Saved entries:
---*---

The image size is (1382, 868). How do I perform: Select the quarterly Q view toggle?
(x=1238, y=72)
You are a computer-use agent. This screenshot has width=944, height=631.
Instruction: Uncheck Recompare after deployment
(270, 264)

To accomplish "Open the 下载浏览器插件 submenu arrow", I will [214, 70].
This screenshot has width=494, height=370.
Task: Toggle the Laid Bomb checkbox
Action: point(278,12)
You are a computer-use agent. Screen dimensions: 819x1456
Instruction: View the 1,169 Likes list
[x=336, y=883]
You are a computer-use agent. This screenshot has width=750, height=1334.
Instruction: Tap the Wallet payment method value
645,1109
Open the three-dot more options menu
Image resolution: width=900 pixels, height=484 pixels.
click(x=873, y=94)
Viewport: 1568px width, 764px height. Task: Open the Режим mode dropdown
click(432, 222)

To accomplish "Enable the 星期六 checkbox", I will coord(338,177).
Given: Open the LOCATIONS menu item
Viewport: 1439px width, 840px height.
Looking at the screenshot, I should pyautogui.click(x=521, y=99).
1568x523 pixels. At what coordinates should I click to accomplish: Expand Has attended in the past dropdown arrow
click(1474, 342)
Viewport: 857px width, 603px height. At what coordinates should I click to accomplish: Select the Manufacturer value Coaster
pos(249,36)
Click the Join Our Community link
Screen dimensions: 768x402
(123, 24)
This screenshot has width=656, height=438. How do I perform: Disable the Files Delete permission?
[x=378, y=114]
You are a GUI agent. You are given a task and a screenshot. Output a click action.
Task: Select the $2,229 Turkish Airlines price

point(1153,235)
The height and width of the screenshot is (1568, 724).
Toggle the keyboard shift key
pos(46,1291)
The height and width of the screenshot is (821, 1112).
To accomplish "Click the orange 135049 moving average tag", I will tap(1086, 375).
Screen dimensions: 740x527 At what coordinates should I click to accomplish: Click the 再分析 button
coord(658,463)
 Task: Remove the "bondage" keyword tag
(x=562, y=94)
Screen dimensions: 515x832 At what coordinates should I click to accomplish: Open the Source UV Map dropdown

---*---

The problem: Locate the line that contains "Viewport: 857px width, 603px", then please quote it and every line after it to the end of the entries above, exactly and with nothing else.

The completed task:
Viewport: 857px width, 603px height. At what coordinates should I click to accomplish: Select the Manufacturer value Coaster
pos(249,36)
Click the Join Our Community link
Screen dimensions: 768x402
(123, 24)
This screenshot has width=656, height=438. How do I perform: Disable the Files Delete permission?
[x=378, y=114]
You are a GUI agent. You are given a task and a screenshot. Output a click action.
Task: Select the $2,229 Turkish Airlines price

point(1153,235)
The height and width of the screenshot is (1568, 724).
Toggle the keyboard shift key
pos(46,1291)
The height and width of the screenshot is (821, 1112).
To accomplish "Click the orange 135049 moving average tag", I will tap(1086, 375).
Screen dimensions: 740x527 At what coordinates should I click to accomplish: Click the 再分析 button
coord(658,463)
 Task: Remove the "bondage" keyword tag
(x=562, y=94)
Screen dimensions: 515x832 At what coordinates should I click to accomplish: Open the Source UV Map dropdown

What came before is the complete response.